Monsieur Sueur, l’amendement n° 2 rectifié traduit votre conviction. Vous proposez de limiter les sanctions à 7 500 euros d’amende pour « le fait de publier ou de diffuser des informations mensongères ou délibérément inexactes relatives au contenu des déclarations de situation patrimoniale ».
Avec cet amendement, en plus de l’obligation d’établir une déclaration de sa situation patrimoniale, qui existait déjà, sa publication en préfecture et la possibilité de la consulter, un élément nouveau est introduit. En effet, des personnes mal intentionnées disposeront désormais d’une base juridique, non pas nécessairement – car les gens sont malicieux, et parfois pervers – pour délivrer de fausses informations, mais pour, à partir de renseignements exacts, en trahir et en travestir la signification, ouvrir une polémique publique et condamner ainsi dans l’opinion un homme, ce qui le freinera dans sa carrière, dans ses ambitions, dans son élan. La seule menace qui pèsera sur l’auteur d’une telle manœuvre sera une sanction de 7 500 euros !
En 1974, il n’était pas prévu que le président Pompidou meure le 2 avril, mais on savait que Jacques Chaban-Delmas pouvait être candidat à la présidence de la République pour la famille gaulliste.
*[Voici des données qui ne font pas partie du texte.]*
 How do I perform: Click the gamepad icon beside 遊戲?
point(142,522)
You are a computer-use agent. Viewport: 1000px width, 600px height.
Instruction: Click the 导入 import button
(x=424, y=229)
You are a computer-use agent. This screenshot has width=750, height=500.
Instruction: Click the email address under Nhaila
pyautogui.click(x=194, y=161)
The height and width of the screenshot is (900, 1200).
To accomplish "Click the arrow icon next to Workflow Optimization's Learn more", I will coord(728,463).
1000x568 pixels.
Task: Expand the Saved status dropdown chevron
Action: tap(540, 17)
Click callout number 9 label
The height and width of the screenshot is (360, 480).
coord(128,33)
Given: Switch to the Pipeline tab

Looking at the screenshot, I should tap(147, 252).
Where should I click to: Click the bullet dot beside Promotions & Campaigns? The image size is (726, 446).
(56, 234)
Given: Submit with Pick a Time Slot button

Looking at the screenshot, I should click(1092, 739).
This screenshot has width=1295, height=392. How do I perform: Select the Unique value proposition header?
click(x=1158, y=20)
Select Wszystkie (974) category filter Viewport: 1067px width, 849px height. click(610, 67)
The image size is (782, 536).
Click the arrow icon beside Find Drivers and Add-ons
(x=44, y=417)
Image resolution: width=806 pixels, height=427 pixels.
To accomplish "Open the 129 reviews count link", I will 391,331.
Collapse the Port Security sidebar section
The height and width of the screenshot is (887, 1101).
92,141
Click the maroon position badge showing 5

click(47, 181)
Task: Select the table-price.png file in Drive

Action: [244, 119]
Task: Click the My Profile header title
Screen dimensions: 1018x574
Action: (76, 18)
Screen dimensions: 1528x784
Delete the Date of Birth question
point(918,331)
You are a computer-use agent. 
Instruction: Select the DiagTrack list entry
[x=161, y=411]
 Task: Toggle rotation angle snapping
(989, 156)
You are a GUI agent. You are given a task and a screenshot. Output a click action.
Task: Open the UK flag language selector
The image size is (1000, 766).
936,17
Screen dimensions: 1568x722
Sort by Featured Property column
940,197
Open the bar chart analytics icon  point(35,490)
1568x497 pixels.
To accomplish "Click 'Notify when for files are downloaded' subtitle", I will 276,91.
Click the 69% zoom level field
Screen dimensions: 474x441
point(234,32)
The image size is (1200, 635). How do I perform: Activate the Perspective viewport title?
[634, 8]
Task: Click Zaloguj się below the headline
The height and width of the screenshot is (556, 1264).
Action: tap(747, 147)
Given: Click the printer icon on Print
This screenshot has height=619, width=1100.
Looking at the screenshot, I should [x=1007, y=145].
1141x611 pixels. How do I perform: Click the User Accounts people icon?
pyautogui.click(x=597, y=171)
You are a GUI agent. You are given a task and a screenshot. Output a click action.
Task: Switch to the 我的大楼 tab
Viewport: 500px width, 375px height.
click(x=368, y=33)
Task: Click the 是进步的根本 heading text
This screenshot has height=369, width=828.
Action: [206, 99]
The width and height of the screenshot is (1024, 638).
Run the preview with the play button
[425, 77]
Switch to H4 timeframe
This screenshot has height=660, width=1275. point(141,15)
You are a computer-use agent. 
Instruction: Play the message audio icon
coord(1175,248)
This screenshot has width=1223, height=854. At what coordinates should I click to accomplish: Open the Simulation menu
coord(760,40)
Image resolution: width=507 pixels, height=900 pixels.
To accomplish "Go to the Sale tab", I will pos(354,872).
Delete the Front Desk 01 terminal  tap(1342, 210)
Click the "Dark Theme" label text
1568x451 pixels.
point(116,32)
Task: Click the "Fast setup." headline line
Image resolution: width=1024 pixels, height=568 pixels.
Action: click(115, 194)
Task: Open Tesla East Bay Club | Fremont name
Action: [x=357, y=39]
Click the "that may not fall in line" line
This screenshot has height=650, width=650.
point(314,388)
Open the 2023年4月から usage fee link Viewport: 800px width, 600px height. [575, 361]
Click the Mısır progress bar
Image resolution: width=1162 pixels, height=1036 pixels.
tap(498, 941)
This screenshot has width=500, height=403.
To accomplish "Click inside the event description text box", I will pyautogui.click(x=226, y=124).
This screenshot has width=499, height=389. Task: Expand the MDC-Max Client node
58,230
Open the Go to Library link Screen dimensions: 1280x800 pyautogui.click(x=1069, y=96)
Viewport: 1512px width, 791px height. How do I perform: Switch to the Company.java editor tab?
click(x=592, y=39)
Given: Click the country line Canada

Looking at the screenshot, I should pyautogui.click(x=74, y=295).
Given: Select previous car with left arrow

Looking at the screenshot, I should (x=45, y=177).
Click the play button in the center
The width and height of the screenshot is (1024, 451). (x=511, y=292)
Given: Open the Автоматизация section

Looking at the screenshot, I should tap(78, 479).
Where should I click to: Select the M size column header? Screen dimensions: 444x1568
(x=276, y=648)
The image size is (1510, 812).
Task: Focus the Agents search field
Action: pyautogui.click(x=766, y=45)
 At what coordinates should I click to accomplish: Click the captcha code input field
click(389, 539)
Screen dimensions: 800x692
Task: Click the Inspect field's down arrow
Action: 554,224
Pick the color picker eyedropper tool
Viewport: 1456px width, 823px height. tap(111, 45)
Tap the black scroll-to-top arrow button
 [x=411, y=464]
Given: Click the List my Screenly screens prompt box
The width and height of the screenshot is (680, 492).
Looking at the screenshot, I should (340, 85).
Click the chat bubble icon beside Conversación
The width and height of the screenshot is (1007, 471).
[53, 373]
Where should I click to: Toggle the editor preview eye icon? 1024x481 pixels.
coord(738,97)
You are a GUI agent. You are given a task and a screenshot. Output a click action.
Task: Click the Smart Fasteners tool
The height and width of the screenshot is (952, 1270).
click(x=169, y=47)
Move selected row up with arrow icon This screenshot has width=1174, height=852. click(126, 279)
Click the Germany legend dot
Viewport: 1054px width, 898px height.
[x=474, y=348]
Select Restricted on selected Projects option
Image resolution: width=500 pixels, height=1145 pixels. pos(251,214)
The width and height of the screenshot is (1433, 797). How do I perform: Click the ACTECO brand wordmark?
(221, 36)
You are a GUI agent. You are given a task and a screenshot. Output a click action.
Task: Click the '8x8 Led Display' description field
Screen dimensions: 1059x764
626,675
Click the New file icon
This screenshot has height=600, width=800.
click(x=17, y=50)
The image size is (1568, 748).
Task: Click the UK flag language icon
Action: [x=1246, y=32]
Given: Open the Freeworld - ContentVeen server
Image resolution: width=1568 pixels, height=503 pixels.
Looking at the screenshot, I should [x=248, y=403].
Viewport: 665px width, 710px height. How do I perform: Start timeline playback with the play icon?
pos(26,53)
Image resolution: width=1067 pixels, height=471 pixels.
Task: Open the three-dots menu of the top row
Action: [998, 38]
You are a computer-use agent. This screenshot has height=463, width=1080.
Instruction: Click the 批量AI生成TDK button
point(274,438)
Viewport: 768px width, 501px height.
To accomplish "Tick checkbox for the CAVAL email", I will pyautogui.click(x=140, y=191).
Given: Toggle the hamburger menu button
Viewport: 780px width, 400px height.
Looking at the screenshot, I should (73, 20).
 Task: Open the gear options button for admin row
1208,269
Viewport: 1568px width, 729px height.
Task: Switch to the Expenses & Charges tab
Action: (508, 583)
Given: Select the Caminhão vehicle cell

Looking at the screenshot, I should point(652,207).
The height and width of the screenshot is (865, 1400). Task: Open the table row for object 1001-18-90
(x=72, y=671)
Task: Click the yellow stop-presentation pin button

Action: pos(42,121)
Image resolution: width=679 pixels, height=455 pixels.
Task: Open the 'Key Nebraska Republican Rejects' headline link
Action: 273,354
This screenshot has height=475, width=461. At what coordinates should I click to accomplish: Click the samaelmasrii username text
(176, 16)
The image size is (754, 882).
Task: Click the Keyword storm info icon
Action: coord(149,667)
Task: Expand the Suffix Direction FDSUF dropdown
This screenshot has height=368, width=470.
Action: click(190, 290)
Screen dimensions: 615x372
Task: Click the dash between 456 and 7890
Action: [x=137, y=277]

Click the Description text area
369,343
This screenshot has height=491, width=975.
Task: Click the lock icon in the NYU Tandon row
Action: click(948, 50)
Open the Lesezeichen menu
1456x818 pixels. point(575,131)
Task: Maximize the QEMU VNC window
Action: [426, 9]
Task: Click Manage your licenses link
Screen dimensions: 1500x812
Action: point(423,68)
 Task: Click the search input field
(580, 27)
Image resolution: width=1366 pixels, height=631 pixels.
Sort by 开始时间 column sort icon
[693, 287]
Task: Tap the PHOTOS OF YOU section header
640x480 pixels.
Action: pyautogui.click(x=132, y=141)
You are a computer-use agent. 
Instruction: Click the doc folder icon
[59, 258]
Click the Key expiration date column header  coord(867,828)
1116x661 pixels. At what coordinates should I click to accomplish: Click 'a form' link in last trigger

Souvenons-nous de l’émotion suscitée par la diffusion de sa feuille d’impôt, qui était par ailleurs consultable. Elle laissait apparaître que Jacques Chaban-Delmas, qui avait à la fois un portefeuille d’actions relativement important et des revenus de parlementaire honorables, mais somme toute modestes, certes payait des impôts, mais le faisait par le précompte au moment du versement des dividendes par l’entreprise. Comme, à l’époque, on ne payait pas deux fois les revenus du capital et comme l’entreprise l’avait fait par ce canal, Jacques Chaban-Delmas disposait d’un avoir fiscal supérieur à ce qu’il aurait dû acquitter au titre de l’impôt sur le revenu.
Pourquoi exhumer ce souvenir ? Parce qu’assurément, ce jour-là, en laissant échapper cette information, qui était exacte, mais qui méritait une interprétation, le ministère de l’économie et des finances a vraisemblablement fortement affaibli la candidature de Jacques Chaban-Delmas.
Nous aurons exactement les mêmes manœuvres, avec cette sanction « impitoyable », monsieur Sueur : 7 500 euros d’amende au maximum…
Tel est donc le prix de l’honneur et de la dignité d’un élu, lorsque quelqu’un de pervers voudra se mettre en travers de sa route et briser son effort, en utilisant et en détournant des informations qui seront désormais accessibles...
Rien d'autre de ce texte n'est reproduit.